Who is feeling the pinch after YouTube’s return?
KARACHI: The Pakistani internet community is celebrating the reincarnation of YouTube, but there are those who have taken the ban reversal personally.
After all, the ban, imposed on the world’s largest video-sharing website in September 2012, meant there was a vacuum waiting to be filled. These Pakistanis launched local proxies to counter the ban, meaning that internet users had to themselves the next-best alternative.
However, their flourishing businesses are now bound to take a financial hit. Over 50 small entrepreneurs whose business model was custom-built to fill the void have already started feeling the pinch.

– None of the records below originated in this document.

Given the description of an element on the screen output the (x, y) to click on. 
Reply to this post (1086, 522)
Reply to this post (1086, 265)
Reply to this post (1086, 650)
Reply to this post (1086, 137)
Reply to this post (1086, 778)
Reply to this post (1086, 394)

Local video-sharing websites have been witnessing a steady drop in traffic since December 5, 2015 — when the world’s largest video-streaming website became accessible across Pakistan.

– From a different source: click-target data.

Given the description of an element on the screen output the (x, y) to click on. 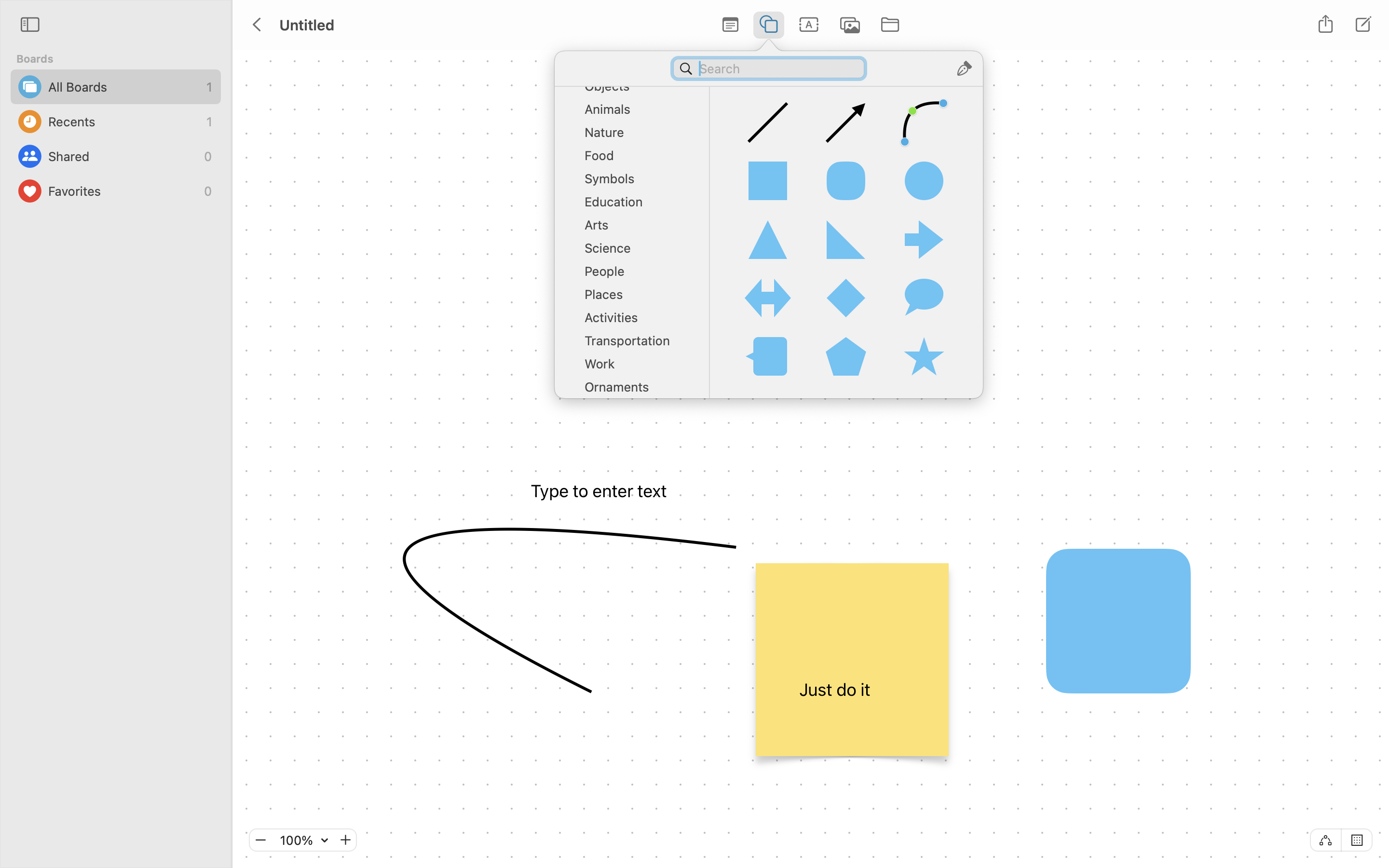
Recents Element type: AXStaticText (124, 121)
Nature Element type: AXStaticText (636, 135)
On Element type: AXButton (1356, 839)
Food Element type: AXStaticText (636, 158)
Basic Element type: AXStaticText (636, 42)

“With the government removing the official ban last week, things are only going to get worse for YouTube’s local proxies,” say experts.
YouTube was blocked in Pakistan on September 17, 2012 for not removing blasphemous content from its platform.
After Google – YouTube’s parent company – and the Government of Pakistan failed to reach any agreement in this regard, the Pakistan Telecommunication Authority (PTA); the telecom sector’s regulatory body, directed the country’s internet service providers to block access to YouTube.
Though the website officially remained blocked in the country for over three years, it was always available to Pakistani users through proxy servers. It became even easier to access the website’s content after local entrepreneurs launched their own portals allowing ‘direct access.’ Local video-streaming websites, such as playit.pk, ytpak.com and tune.pk, not only provided an alternative to YouTube but also flourished and booked significant profits.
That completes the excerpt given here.